> _DESCRIPTION OF THE TASK_
I'd like every entry transcribed word for word, with no pictures.

Saved data entries
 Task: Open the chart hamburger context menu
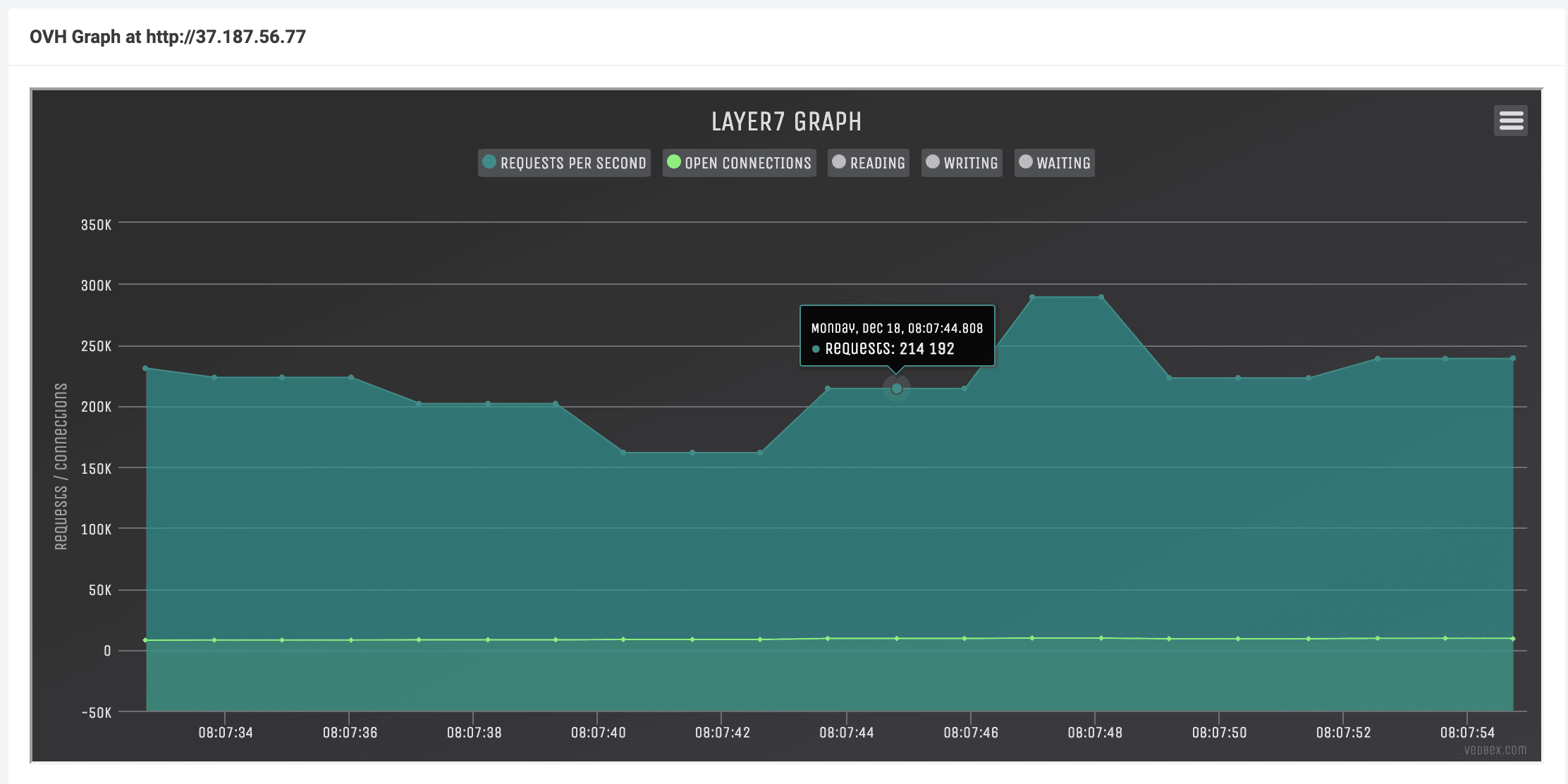point(1510,121)
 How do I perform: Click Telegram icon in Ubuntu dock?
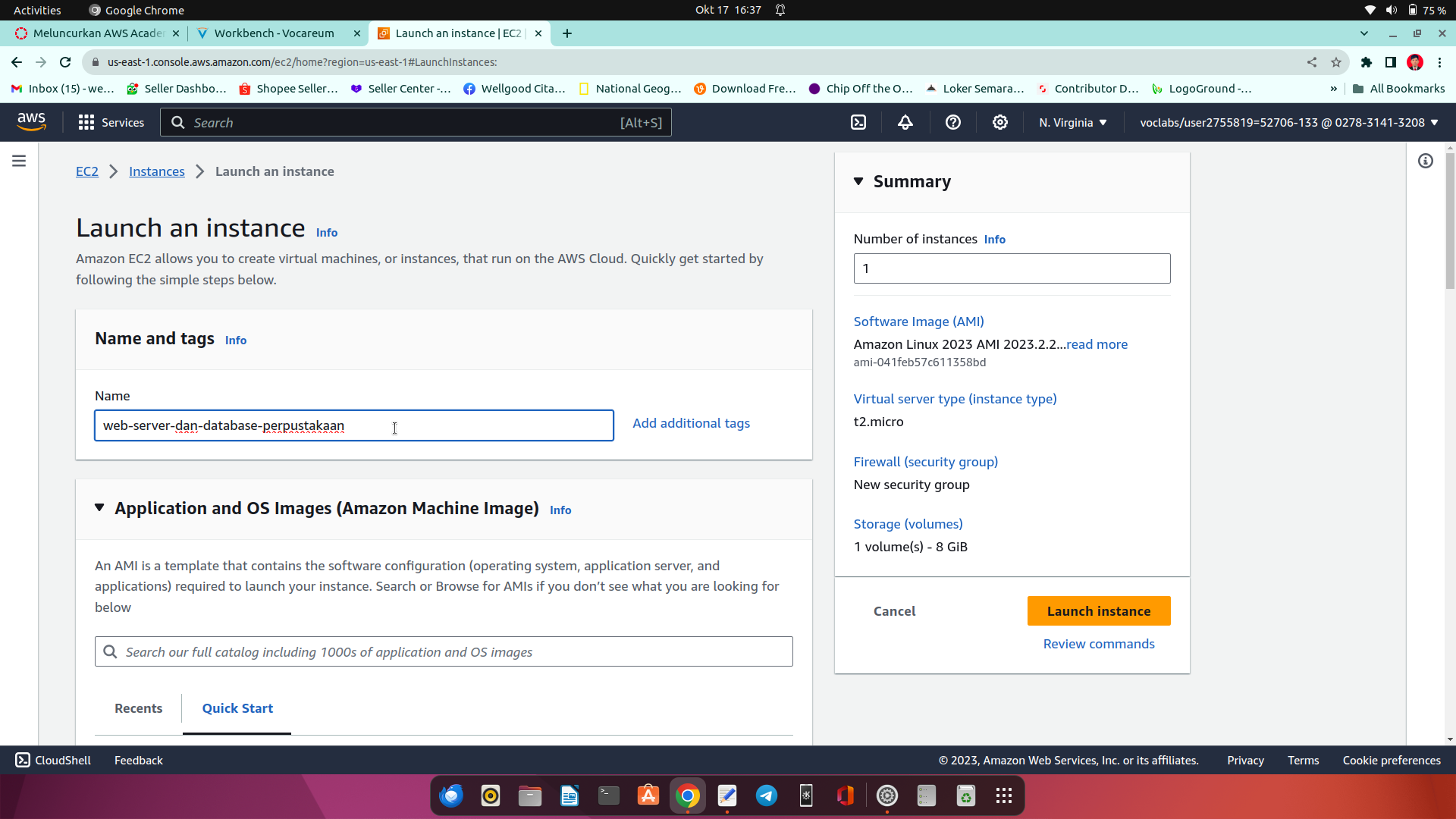point(767,795)
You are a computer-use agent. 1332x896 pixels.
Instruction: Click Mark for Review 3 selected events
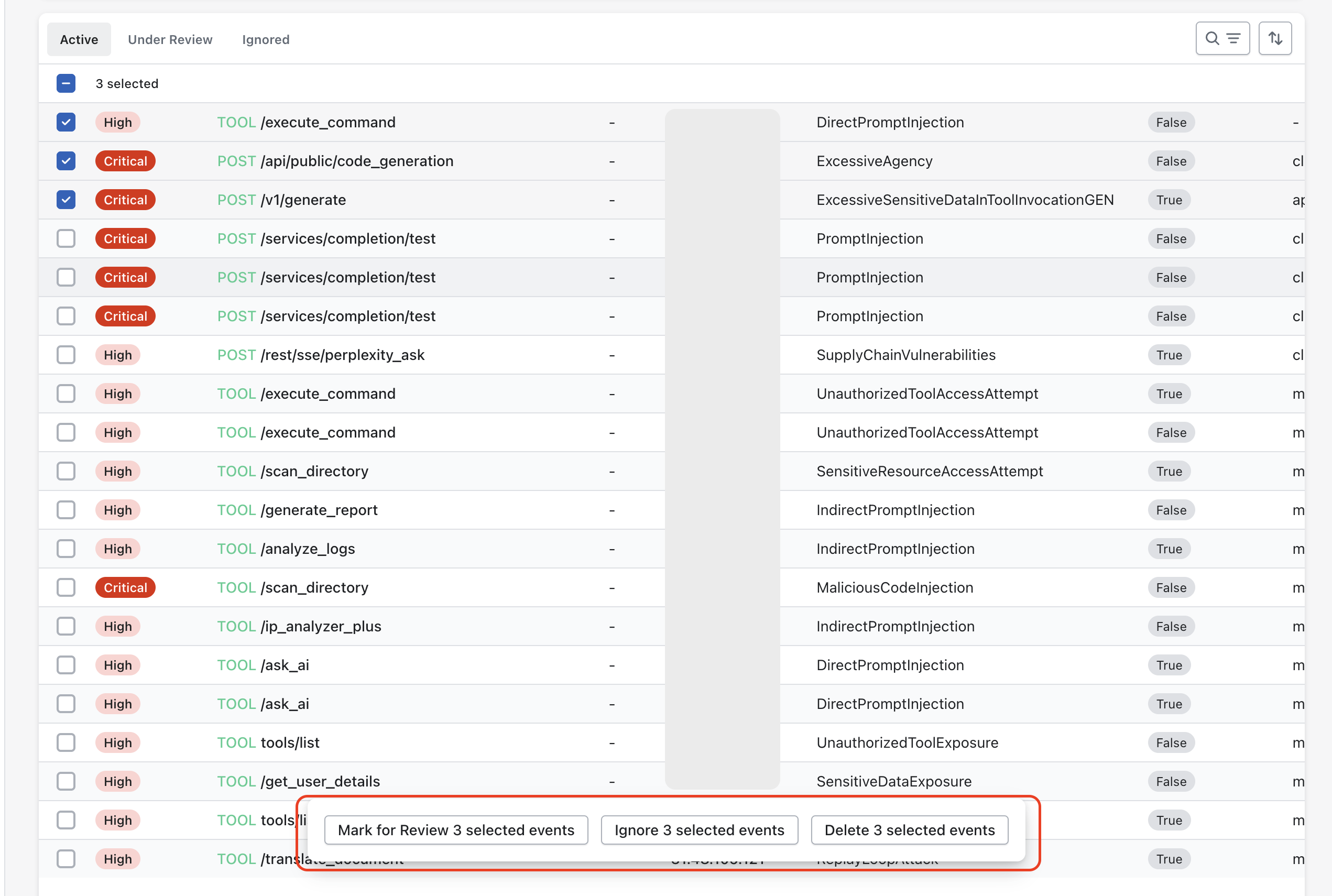point(455,829)
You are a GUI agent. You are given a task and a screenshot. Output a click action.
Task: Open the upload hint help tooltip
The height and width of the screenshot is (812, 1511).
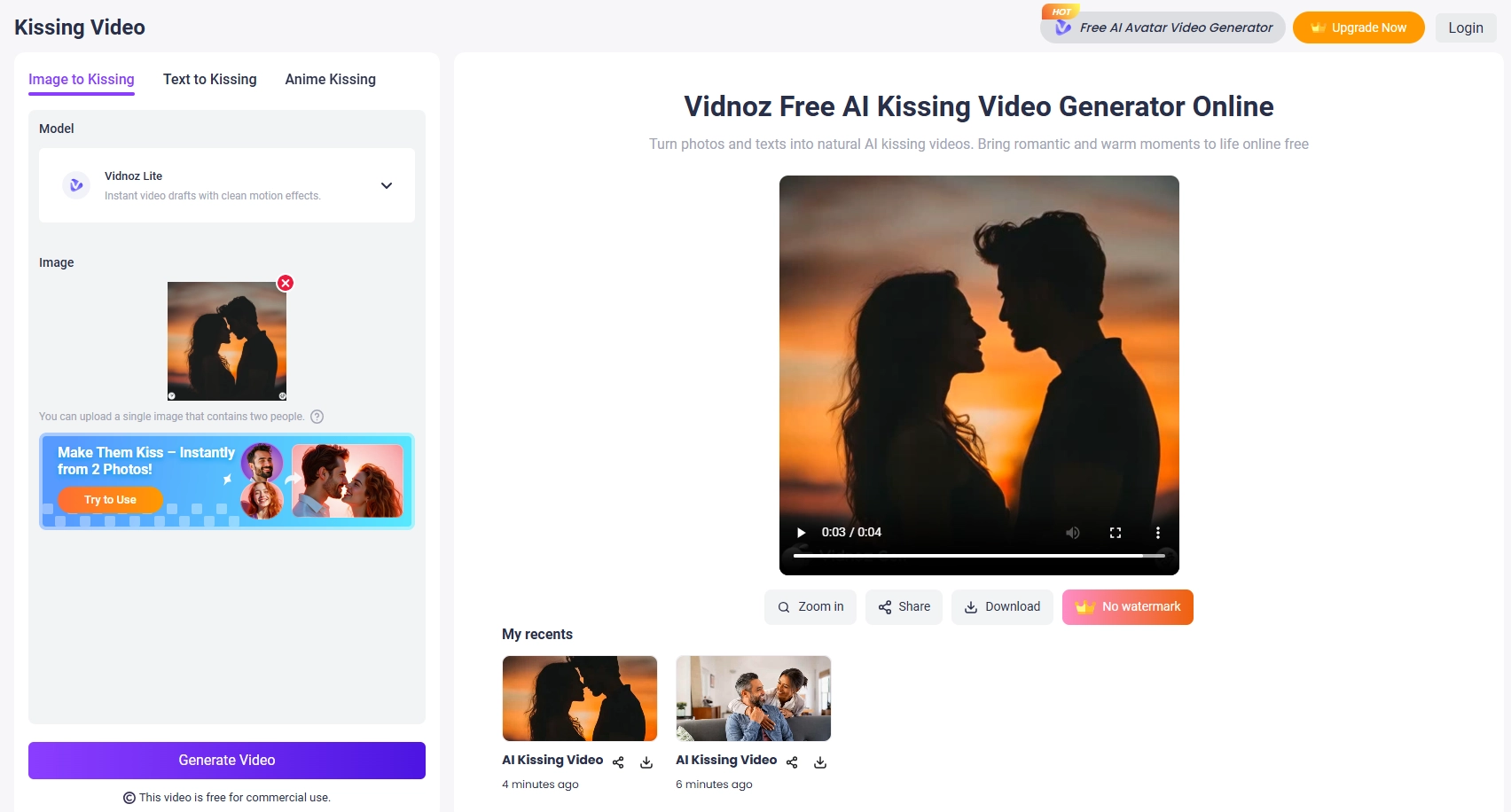pyautogui.click(x=318, y=416)
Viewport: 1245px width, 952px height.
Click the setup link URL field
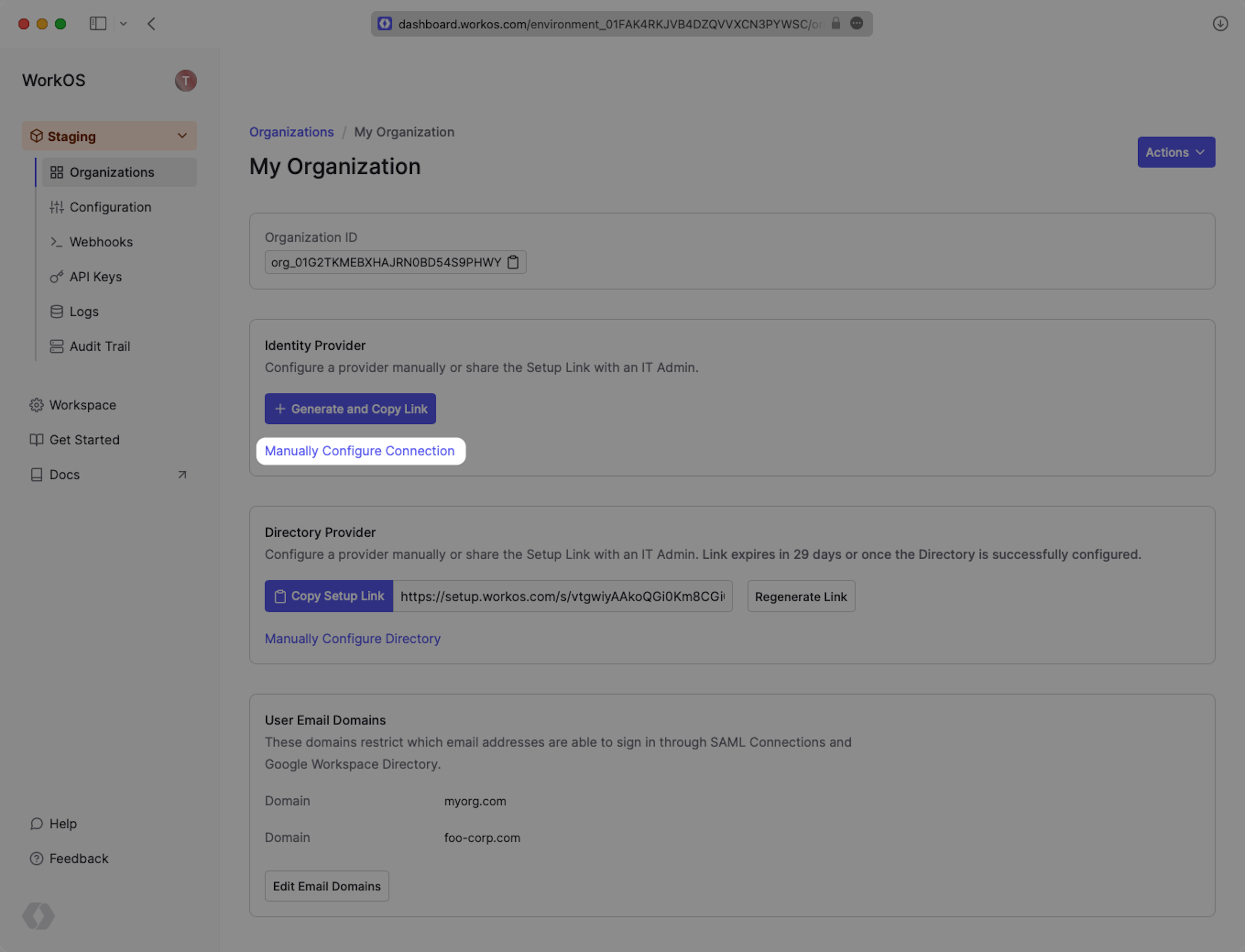point(562,596)
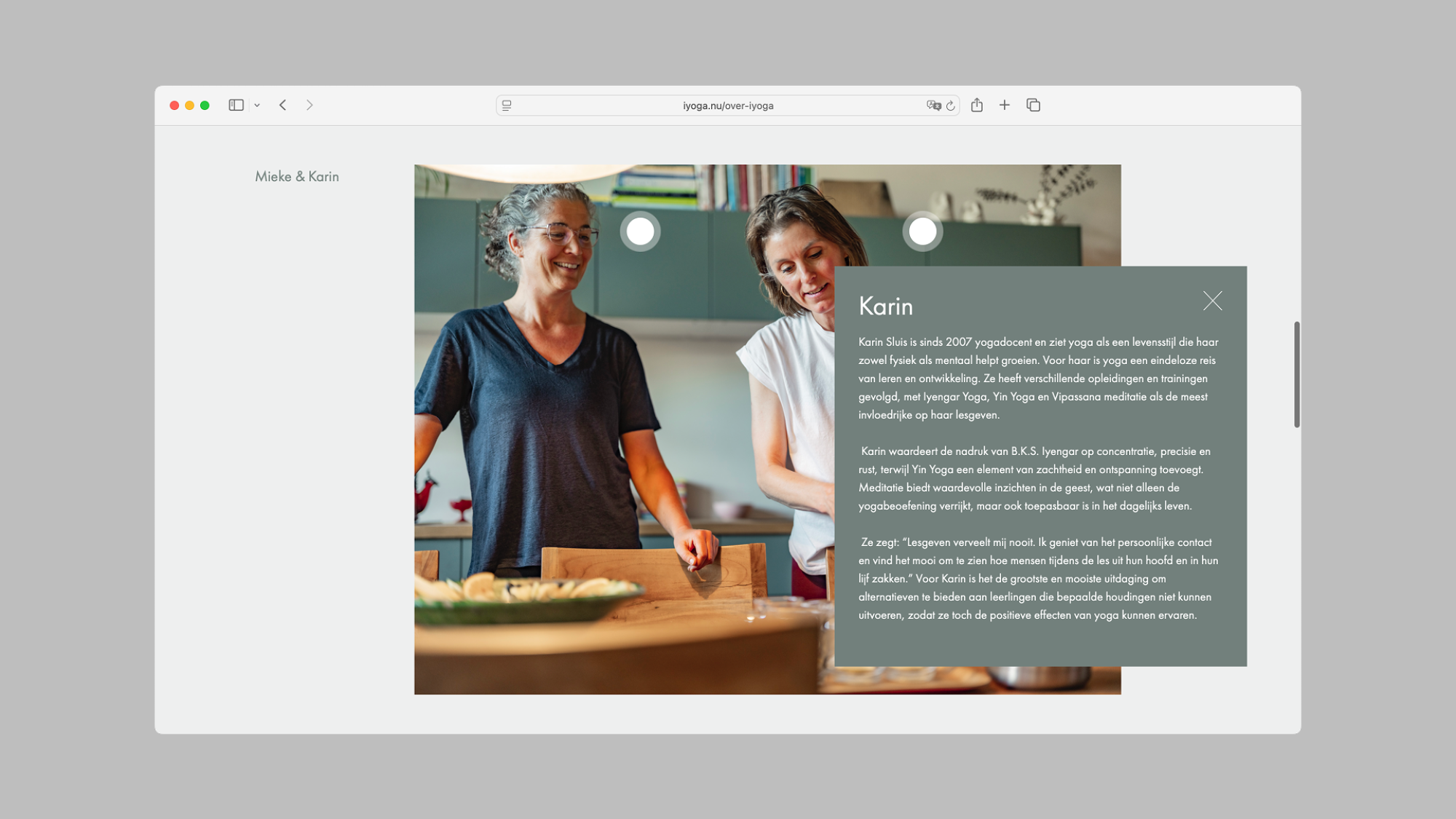The height and width of the screenshot is (819, 1456).
Task: Click the Karin panel title
Action: pos(885,306)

> _WRITTEN SOLUTION_
 Task: Open the chart hamburger context menu
point(1510,121)
 How do I perform: Click Telegram icon in Ubuntu dock?
point(767,795)
You are a computer-use agent. 1332x896 pixels.
Instruction: Click Mark for Review 3 selected events
point(455,829)
You are a GUI agent. You are given a task and a screenshot. Output a click action.
Task: Open the upload hint help tooltip
The height and width of the screenshot is (812, 1511).
pyautogui.click(x=318, y=416)
Viewport: 1245px width, 952px height.
Click the setup link URL field
point(562,596)
The height and width of the screenshot is (819, 1456).
Task: Click the Karin panel title
Action: pos(885,306)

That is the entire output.